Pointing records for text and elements
* Start *
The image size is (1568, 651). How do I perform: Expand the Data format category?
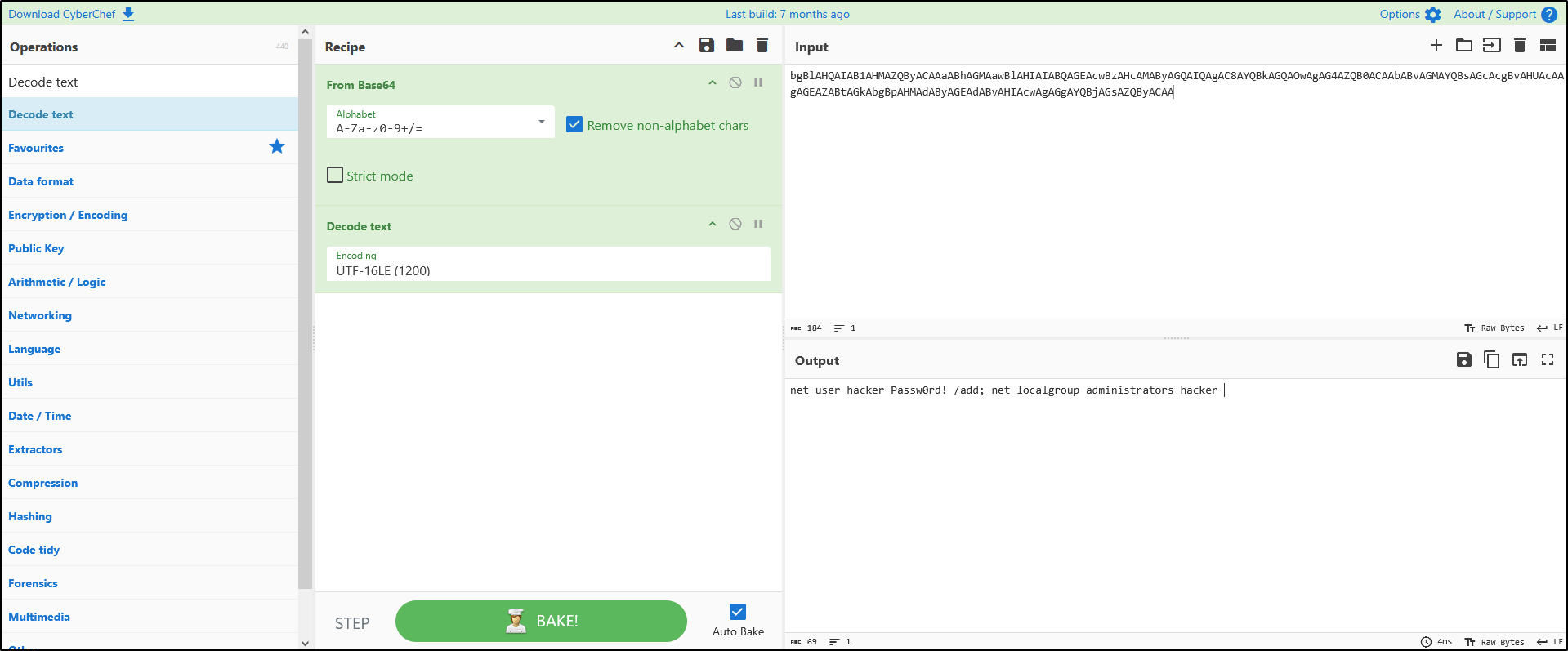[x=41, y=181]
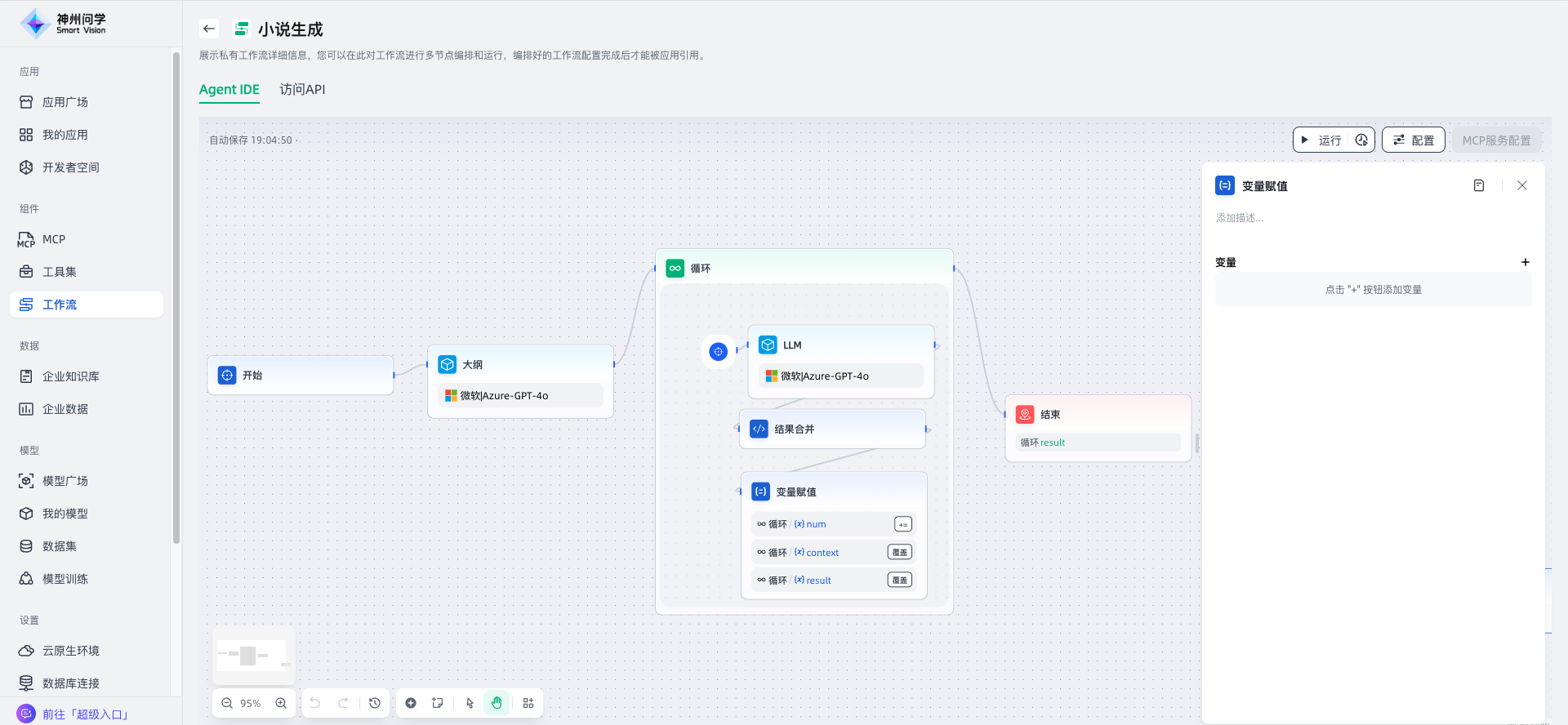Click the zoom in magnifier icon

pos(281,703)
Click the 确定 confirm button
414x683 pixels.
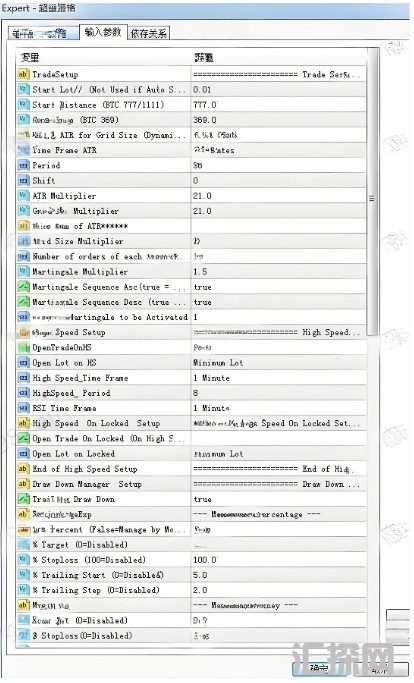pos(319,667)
* End *
Exercise details
Turn the lines of the material above into a JSON list of strings, one string per line, skipping blank lines and leaving out the pictures.

Reply
[
  "The image size is (1568, 651). How do I perform: Expand the Data format category?",
  "[x=41, y=181]",
  "Click the zoom in magnifier icon",
  "pos(281,703)",
  "Click the 确定 confirm button",
  "414x683 pixels.",
  "pos(319,667)"
]